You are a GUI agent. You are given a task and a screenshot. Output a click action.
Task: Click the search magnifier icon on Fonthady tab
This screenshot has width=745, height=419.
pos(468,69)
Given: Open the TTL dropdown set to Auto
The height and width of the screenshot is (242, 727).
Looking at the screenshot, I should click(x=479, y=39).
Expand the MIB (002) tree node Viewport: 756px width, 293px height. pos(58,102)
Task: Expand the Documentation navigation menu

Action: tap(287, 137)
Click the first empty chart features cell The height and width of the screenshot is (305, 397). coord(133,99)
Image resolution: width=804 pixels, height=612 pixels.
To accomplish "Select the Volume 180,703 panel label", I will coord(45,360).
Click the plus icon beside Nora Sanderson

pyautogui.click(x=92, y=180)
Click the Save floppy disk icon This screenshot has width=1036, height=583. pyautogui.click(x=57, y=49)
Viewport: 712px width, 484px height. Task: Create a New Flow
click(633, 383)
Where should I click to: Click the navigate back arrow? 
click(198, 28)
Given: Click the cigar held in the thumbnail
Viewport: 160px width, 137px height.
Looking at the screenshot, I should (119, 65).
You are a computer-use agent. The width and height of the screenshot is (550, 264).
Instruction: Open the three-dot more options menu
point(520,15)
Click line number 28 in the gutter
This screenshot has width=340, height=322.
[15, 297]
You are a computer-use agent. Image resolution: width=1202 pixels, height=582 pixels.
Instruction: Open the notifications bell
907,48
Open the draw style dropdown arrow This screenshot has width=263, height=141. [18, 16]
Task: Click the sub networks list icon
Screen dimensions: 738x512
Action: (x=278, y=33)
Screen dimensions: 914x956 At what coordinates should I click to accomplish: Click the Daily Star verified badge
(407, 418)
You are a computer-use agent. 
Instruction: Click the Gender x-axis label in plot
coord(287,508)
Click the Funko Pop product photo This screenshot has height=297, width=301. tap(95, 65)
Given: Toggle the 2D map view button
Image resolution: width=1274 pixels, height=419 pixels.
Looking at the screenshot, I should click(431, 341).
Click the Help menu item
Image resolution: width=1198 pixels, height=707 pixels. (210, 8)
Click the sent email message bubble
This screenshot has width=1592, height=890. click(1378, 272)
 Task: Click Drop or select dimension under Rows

> [ASSIGNMENT]
So that nothing is lost, please repeat all of the entries exactly.

> [ANSWER SPACE]
You are a GUI agent. You are given a task and a screenshot. Output a click action.
Task: Click the search magnifier icon on Fonthady tab
This screenshot has width=745, height=419.
pos(468,69)
Given: Open the TTL dropdown set to Auto
The height and width of the screenshot is (242, 727).
Looking at the screenshot, I should click(x=479, y=39).
Expand the MIB (002) tree node Viewport: 756px width, 293px height. pos(58,102)
Task: Expand the Documentation navigation menu

Action: tap(287, 137)
Click the first empty chart features cell The height and width of the screenshot is (305, 397). coord(133,99)
Image resolution: width=804 pixels, height=612 pixels.
To accomplish "Select the Volume 180,703 panel label", I will coord(45,360).
Click the plus icon beside Nora Sanderson

pyautogui.click(x=92, y=180)
Click the Save floppy disk icon This screenshot has width=1036, height=583. pyautogui.click(x=57, y=49)
Viewport: 712px width, 484px height. Task: Create a New Flow
click(633, 383)
Where should I click to: Click the navigate back arrow? 
click(198, 28)
Given: Click the cigar held in the thumbnail
Viewport: 160px width, 137px height.
Looking at the screenshot, I should (119, 65).
You are a computer-use agent. The width and height of the screenshot is (550, 264).
Instruction: Open the three-dot more options menu
point(520,15)
Click line number 28 in the gutter
This screenshot has width=340, height=322.
[15, 297]
You are a computer-use agent. Image resolution: width=1202 pixels, height=582 pixels.
Instruction: Open the notifications bell
907,48
Open the draw style dropdown arrow This screenshot has width=263, height=141. [18, 16]
Task: Click the sub networks list icon
Screen dimensions: 738x512
Action: (x=278, y=33)
Screen dimensions: 914x956 At what coordinates should I click to accomplish: Click the Daily Star verified badge
(407, 418)
You are a computer-use agent. 
Instruction: Click the Gender x-axis label in plot
coord(287,508)
Click the Funko Pop product photo This screenshot has height=297, width=301. tap(95, 65)
Given: Toggle the 2D map view button
Image resolution: width=1274 pixels, height=419 pixels.
Looking at the screenshot, I should click(431, 341).
Click the Help menu item
Image resolution: width=1198 pixels, height=707 pixels. (210, 8)
Click the sent email message bubble
This screenshot has width=1592, height=890. click(1378, 272)
 Task: Click Drop or select dimension under Rows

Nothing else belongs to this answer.